MediaNews Chief Executive William Dean Singleton has toured the Mercury News, the Philadelphia Inquirer and other Knight Ridder papers that McClatchy wants to sell, and he is expected to bid for many or even all of them, according to people familiar with the auction process.

Singleton's company owns a controlling stake in more than 30 California publications in addition to the Daily News, including the Long Beach Press-Telegram, the Pasadena Star-News and the Oakland Tribune. Singleton typically buys small or struggling papers and has a reputation for cutting expenses rather than investing in news gathering, said Ben Bagdikian, former dean of the journalism graduate school at UC Berkeley.

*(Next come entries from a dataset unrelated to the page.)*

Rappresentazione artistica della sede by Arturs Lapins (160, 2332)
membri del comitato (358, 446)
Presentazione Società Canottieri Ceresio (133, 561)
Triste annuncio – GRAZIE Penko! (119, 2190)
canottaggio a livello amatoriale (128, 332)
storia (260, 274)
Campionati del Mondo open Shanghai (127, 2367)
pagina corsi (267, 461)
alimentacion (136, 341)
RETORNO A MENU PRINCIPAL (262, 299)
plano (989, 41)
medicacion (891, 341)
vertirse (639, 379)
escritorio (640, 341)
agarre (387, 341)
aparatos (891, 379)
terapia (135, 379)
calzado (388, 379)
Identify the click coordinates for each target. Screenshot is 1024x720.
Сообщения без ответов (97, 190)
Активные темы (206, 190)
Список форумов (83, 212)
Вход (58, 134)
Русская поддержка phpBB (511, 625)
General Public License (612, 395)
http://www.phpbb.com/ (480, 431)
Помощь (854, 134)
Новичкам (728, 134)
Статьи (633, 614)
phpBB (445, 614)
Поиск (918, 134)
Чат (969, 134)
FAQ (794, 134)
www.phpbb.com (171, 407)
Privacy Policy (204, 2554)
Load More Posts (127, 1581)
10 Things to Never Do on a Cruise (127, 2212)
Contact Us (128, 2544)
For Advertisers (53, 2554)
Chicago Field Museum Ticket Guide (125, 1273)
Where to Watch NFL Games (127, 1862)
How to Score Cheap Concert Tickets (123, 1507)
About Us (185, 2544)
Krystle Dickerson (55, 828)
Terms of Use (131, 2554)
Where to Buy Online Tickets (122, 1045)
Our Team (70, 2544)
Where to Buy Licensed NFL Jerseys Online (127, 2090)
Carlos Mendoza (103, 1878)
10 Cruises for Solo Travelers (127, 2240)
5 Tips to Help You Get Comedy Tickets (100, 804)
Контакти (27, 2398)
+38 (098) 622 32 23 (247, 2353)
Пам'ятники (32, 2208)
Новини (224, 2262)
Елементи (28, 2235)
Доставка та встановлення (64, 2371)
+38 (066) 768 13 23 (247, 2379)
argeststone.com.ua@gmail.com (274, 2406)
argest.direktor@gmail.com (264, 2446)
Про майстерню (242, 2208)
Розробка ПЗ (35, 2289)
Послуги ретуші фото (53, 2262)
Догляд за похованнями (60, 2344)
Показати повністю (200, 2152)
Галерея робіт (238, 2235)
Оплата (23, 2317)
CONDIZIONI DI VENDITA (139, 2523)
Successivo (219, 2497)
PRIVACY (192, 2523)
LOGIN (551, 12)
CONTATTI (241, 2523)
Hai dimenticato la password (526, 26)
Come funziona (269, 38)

"He's a low-cost, high-profit operator," Bagdikian said.

MediaNews unexpectedly dropped out of the bidding for all of Knight Ridder at the last minute because it saw a way to get just the papers it wanted most, said two people involved in the process. "MediaNews has put a lot of work into this thing," said an industry executive, who spoke on condition of anonymity because the bidding process is supposed to remain confidential.

Another possible buyer is the Newspaper Guild-Communications Workers of America. Nine of Knight Ridder's 32 daily papers are unionized, and eight of those are on McClatchy's "for sale" list. The guild has found a deep-pocketed partner in Yucaipa Cos., a Los Angeles investment firm run by former supermarket magnate Ron Burkle.